Sunday, November 25, 2012

Reflections




              Finally, I got it, a spark lost in this careless path that I've been cruising along with no turning back......
I can write again, or atleast I feel that I can. As the name itself reflects, this is about the reflections that I could see when I was in deep thought today. Do bear with me on all the silly mistakes I may be committing, now with that said , here goes.....

          I see it now, my own reflection that separates me from who I think I am and what I really am...

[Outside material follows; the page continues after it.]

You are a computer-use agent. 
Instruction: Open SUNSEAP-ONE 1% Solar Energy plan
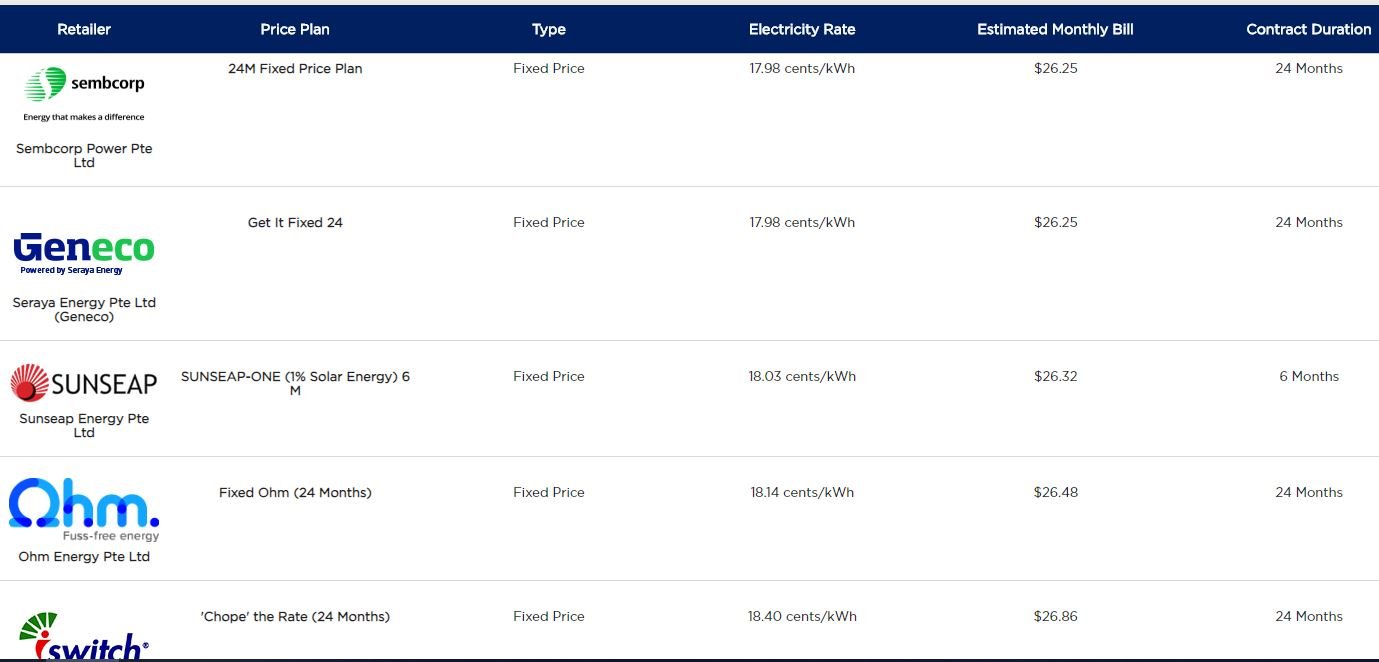(295, 383)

            "There is no such thing as a good human being", that is what I had put as my status message on Whatsapp, if you don't know what it is, its a one-year free mobile chat app,that has got all the basics right. So back to where I left off, a friend saw it and told , you are good. Hmm, let me think, why did I put that as a status? Was it to get appraisals from my friends? Ain't it true that we all like being praised? But that definitely didn't make any difference anyway cause I know I ain't, but I used to think so not so long back. I believed that I was good, and there would be none like me, or rather just a few like me and better than me. But how do I even qualify to be a good human being? Do I even do anything worthy of being so? No, I don't, then how the hell can I be a good person. There are a hell lot of people out there, who do good deeds, they need recognition.

            I can't even make a general statement on this, but then I used to think and think, and that was exactly the problem, I used to think and think alone, never act. I guess everyone must be thinking good stuff only in their minds, but the inability to act is what puts them along with the majority of people. If you don't take time to think it out about how what you do might make a difference you'll never do anything and will always remain a thinker like me. I don't think I'll change, at least not a sudden overhaul of nature, but I need to, that I know for sure.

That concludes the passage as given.